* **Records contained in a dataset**

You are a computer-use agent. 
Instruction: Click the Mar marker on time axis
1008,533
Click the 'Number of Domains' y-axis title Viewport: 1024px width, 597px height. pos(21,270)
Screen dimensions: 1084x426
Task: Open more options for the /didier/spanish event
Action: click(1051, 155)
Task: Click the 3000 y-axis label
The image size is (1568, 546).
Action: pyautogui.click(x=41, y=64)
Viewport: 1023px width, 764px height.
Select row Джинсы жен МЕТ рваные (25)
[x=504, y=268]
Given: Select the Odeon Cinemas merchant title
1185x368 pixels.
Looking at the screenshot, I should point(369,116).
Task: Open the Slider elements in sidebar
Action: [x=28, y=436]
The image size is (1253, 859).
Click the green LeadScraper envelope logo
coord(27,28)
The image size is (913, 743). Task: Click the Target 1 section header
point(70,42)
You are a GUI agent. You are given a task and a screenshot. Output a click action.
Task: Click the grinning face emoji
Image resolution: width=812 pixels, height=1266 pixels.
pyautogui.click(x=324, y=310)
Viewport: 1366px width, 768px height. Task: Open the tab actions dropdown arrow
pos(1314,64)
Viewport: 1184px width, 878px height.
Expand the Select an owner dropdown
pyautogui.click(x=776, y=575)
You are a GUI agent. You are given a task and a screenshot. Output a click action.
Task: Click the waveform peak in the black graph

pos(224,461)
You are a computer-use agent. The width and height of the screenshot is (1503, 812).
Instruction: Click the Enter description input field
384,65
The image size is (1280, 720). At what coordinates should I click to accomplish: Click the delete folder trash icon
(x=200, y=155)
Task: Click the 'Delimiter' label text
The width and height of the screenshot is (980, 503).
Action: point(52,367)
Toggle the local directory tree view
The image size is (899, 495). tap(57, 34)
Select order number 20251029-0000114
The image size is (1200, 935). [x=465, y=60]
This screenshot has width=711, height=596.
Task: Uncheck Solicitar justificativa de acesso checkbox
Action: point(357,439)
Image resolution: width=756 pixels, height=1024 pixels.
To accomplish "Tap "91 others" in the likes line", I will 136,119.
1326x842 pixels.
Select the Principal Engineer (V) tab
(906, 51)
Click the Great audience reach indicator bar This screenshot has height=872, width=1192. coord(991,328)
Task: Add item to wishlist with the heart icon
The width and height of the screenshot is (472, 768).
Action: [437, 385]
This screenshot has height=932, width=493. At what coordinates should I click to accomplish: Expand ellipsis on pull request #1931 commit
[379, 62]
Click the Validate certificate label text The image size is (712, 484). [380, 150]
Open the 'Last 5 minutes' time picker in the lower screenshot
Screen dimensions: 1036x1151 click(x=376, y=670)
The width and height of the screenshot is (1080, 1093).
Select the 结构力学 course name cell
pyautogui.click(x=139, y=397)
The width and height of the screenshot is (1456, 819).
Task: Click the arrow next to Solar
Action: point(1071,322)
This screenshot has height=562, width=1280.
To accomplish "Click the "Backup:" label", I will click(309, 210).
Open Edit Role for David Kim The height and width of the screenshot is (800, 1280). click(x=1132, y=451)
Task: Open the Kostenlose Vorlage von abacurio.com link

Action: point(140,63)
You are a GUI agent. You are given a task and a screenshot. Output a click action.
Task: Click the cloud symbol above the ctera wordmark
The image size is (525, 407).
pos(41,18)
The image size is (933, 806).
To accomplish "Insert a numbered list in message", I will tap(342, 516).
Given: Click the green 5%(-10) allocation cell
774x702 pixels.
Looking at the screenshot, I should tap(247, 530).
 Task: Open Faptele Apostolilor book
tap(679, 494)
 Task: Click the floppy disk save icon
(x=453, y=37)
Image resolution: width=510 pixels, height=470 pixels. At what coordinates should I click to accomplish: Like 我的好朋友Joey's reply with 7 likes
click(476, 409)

* **How to complete this task**
Every line that contains the string "computer" should be returned from the data.

* **Response below**
You are a computer-use agent. 
You are a computer-use agent. The width and height of the screenshot is (1503, 812).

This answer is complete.